Problem description: In the data below, locate the line containing "Select 專題閱讀與研究 option" and the line containing "Screen dimensions: 830x835", then retype both and everything between them exactly. Pictures are not part of the copy.

Extracted material:
::::::
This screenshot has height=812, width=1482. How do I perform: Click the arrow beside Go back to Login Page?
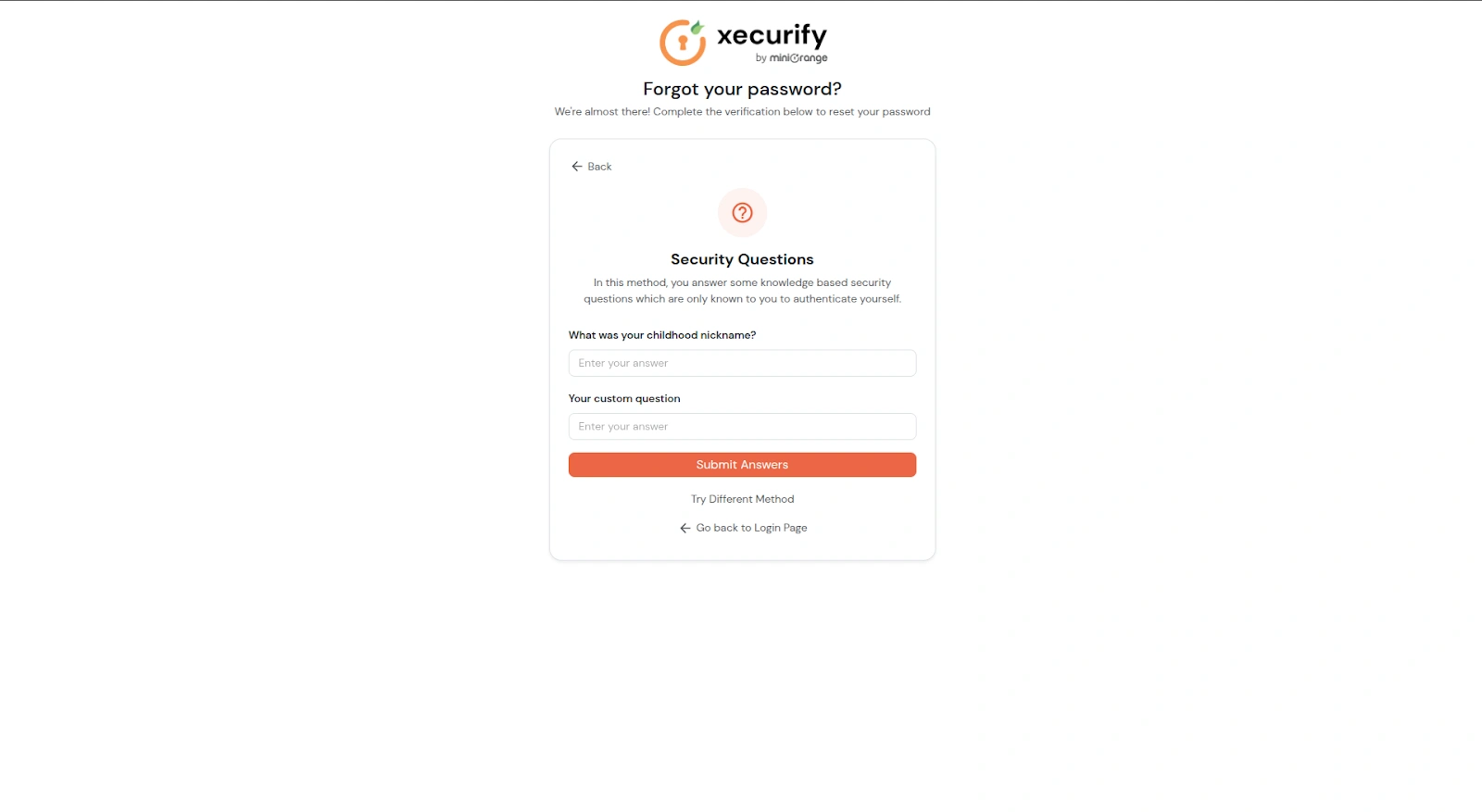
::::::
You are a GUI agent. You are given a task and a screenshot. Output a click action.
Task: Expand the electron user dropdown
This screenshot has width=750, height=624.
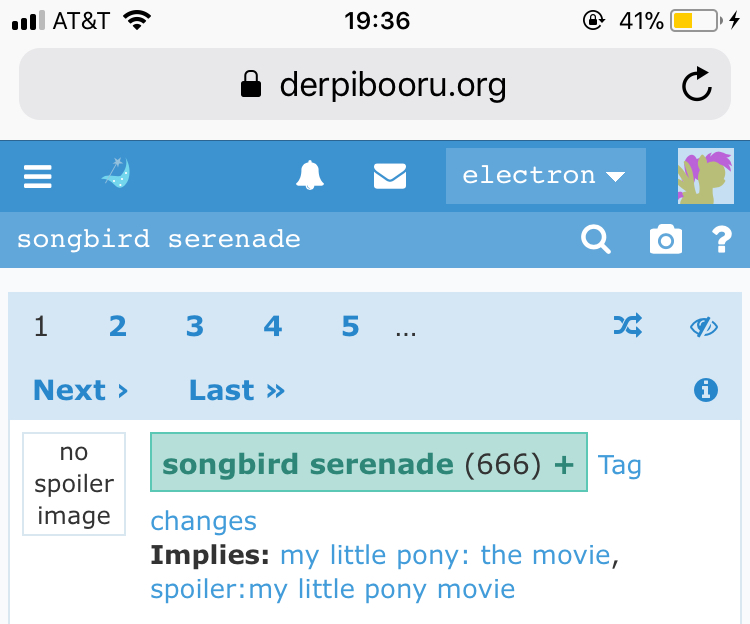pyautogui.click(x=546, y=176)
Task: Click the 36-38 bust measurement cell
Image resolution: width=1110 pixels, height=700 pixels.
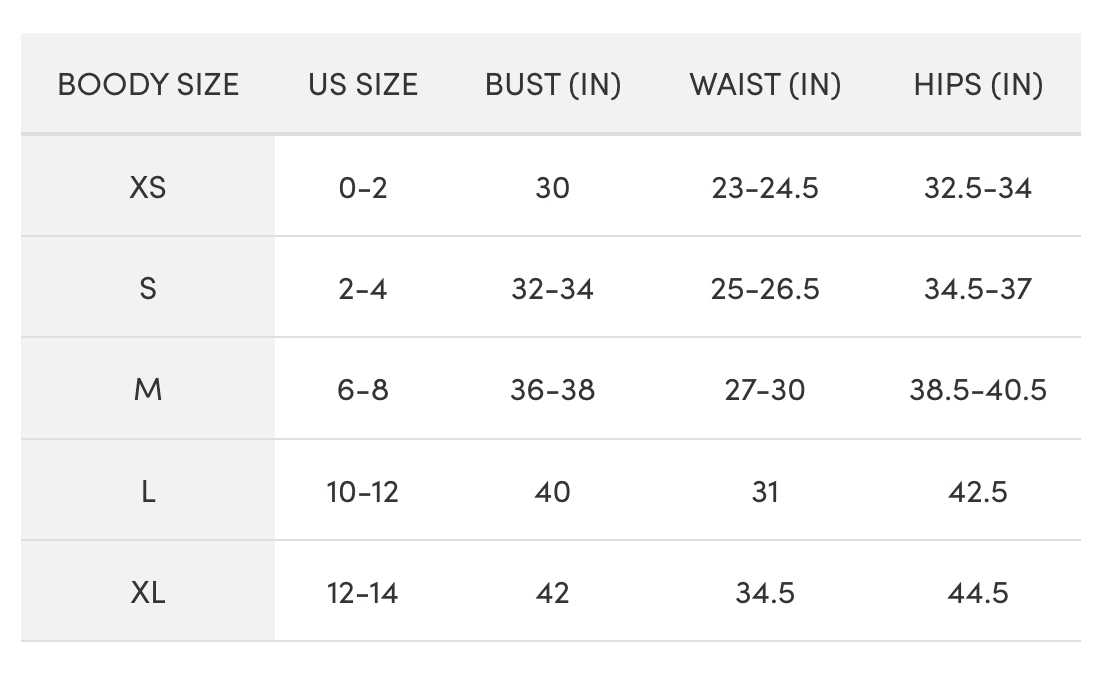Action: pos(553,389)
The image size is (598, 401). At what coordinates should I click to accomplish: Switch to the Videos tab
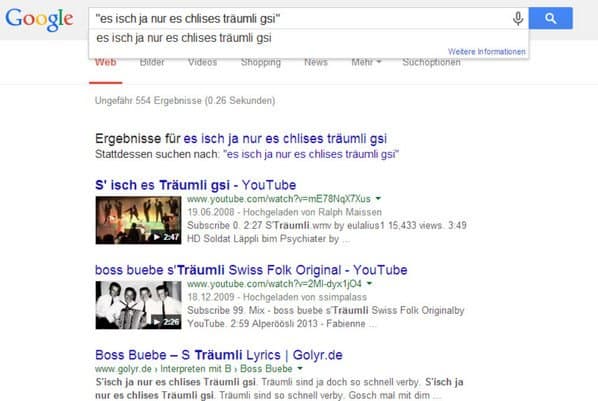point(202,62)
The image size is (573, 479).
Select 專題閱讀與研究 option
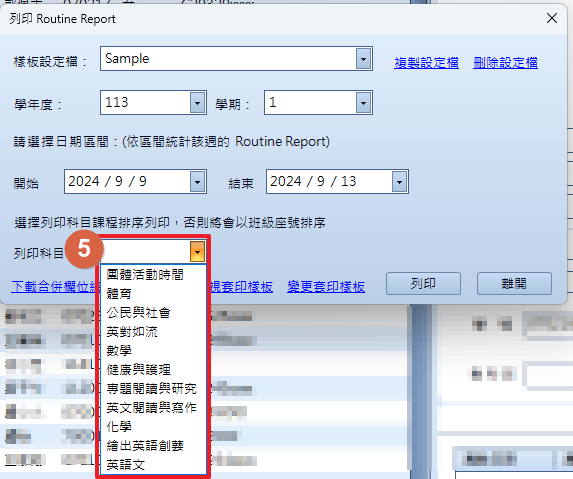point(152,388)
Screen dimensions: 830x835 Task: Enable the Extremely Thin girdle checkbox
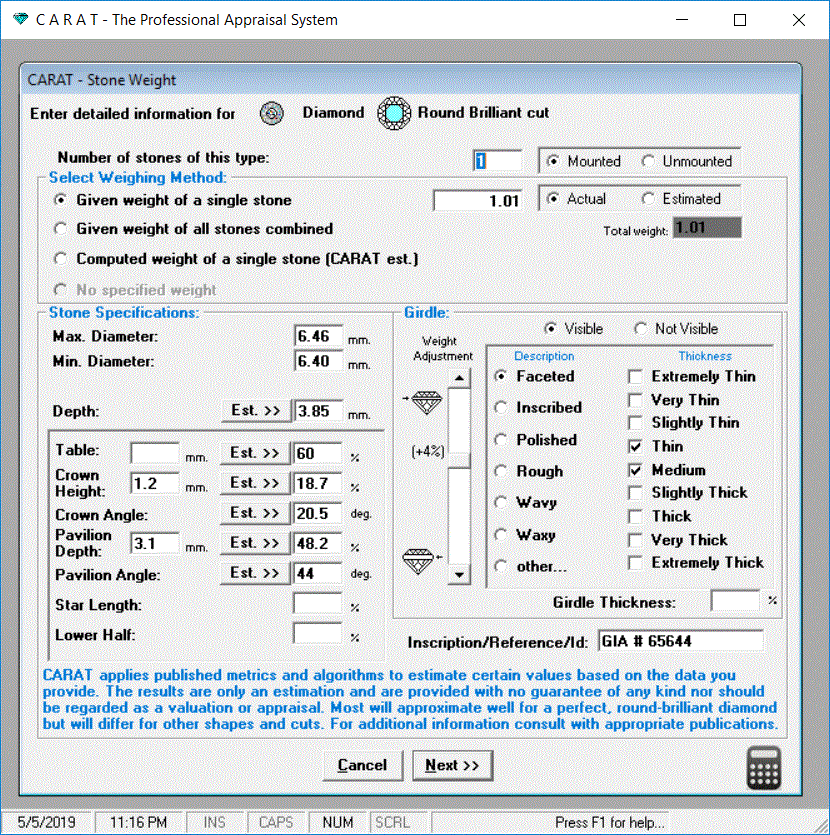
::::::
Your solution:
Select 專題閱讀與研究 option
point(152,388)
Screen dimensions: 830x835 Task: Enable the Extremely Thin girdle checkbox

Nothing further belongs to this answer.